WHAT TO PRODUCE> The output should be every line below, retyped exactly, with no images.

[Stored records]
::::

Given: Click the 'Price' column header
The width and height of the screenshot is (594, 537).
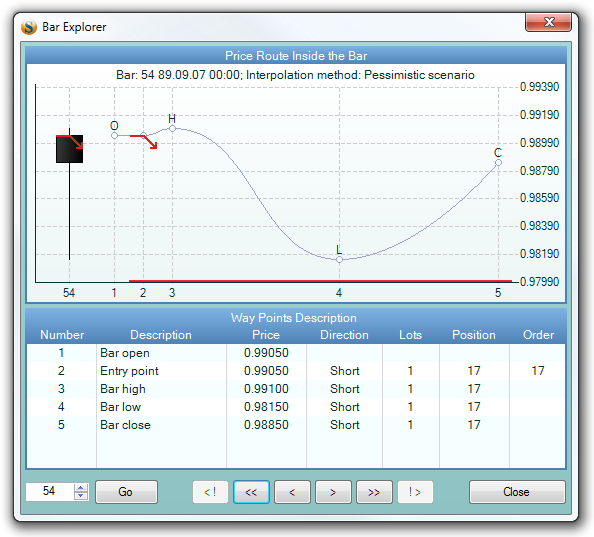Looking at the screenshot, I should tap(266, 335).
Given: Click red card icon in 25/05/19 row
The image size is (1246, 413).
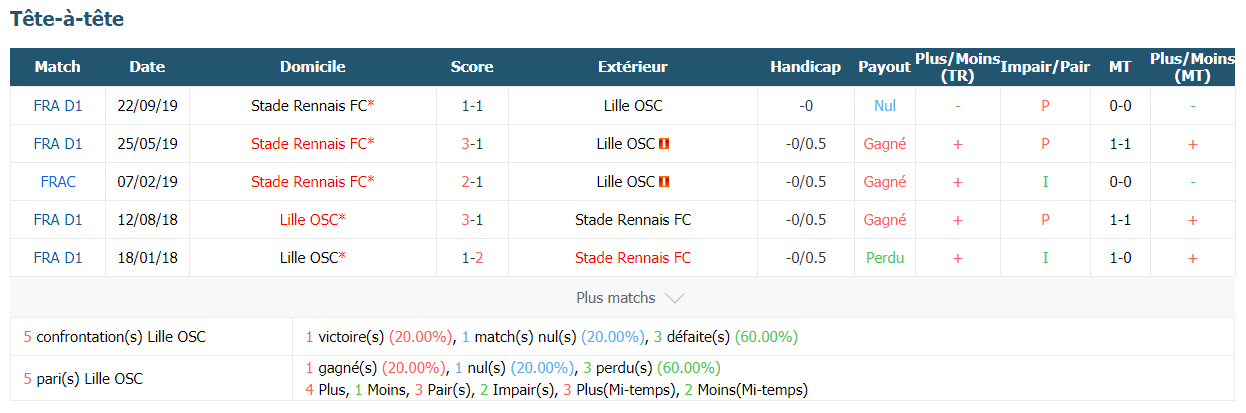Looking at the screenshot, I should (x=665, y=144).
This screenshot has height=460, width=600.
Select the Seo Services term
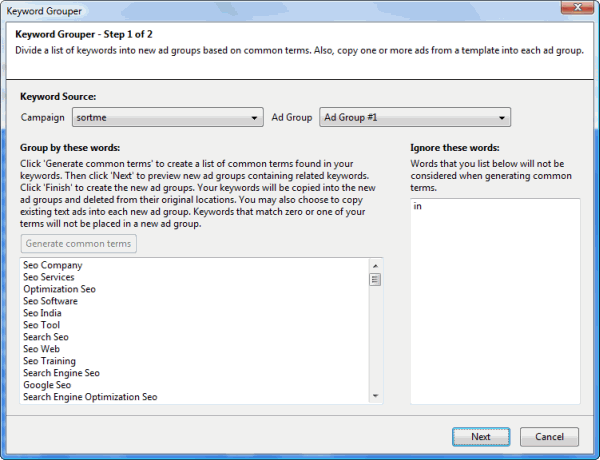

::::

EXERCISE ANSWER>
Given: Click the 'Price' column header
The width and height of the screenshot is (594, 537).
Looking at the screenshot, I should tap(266, 335).
Given: Click red card icon in 25/05/19 row
The image size is (1246, 413).
Looking at the screenshot, I should (x=665, y=144).
This screenshot has height=460, width=600.
Select the Seo Services term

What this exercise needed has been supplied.